The Sea got massive accolades. Very important people called it a very important book, saying that John Banville could see into the modern soul. Gimme a break lah! Loosely summarised without giving away any spoilers, The Sea is the story of an aging man getting over the recent loss of his wife to cancer. He is lured back to the seaside town that he used to holiday at as a child, and the reader then spends a few hundred pages discovering the events of his childhood that have left an indelible mark on him and have shaped his adulthood. There is a perfunctory twist in the end, and have I said again how I think he tries to write like Virginia Woolf?
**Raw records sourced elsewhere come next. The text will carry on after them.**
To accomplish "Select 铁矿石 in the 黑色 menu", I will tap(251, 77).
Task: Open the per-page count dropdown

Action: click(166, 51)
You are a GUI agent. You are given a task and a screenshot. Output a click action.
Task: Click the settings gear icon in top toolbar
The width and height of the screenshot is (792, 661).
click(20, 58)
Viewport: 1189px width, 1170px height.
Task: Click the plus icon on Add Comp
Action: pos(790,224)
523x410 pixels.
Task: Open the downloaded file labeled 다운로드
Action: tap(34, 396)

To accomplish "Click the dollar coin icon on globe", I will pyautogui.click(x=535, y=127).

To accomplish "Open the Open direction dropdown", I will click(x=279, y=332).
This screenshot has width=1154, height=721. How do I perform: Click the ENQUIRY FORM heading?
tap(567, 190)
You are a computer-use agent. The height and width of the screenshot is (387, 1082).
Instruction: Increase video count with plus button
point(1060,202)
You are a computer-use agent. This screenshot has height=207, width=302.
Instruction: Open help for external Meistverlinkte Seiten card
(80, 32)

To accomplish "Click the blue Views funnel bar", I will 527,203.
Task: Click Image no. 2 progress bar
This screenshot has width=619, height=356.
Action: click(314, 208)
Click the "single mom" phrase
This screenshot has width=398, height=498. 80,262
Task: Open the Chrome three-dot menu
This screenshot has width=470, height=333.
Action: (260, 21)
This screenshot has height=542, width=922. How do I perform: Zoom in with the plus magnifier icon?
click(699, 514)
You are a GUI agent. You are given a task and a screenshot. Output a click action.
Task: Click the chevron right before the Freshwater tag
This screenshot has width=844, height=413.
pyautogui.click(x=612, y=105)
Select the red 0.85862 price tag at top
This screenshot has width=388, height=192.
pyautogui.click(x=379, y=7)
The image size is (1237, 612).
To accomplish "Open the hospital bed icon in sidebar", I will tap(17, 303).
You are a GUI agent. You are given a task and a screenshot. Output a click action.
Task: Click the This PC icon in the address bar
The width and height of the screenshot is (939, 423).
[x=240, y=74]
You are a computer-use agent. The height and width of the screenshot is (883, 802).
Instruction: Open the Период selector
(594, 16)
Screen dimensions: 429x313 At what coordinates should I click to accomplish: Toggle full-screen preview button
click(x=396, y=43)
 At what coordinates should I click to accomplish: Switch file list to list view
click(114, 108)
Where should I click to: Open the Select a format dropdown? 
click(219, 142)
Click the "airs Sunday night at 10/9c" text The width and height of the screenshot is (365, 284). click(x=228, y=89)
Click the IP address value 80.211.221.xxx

I don't know. Maybe I read it when I was in the wrong mood, but I really had no patience for this book. The language was completely distracting, and self-aware. I have no issue with weird grammar and sentence construction as a narrative device (e.g. E. Annie Proulx's Brokeback Mountain and The Shipping News, David Mitchell's Cloud Atlas, anything by Peter Carey) but it has to have a point y'know? I just felt that The Sea was a rather indulgent exercise by an obviously gifted wordsmith. But alter my perspective of the world it did not,

But then again, I tend to prefer the Booker Prize nominees to the winners themselves. Anyway, I need new reading material. Any recommendations anyone? In the meantime, think I'll work my way through all the Asterix and Obelix comics again. Feel the need for some good historical fiction.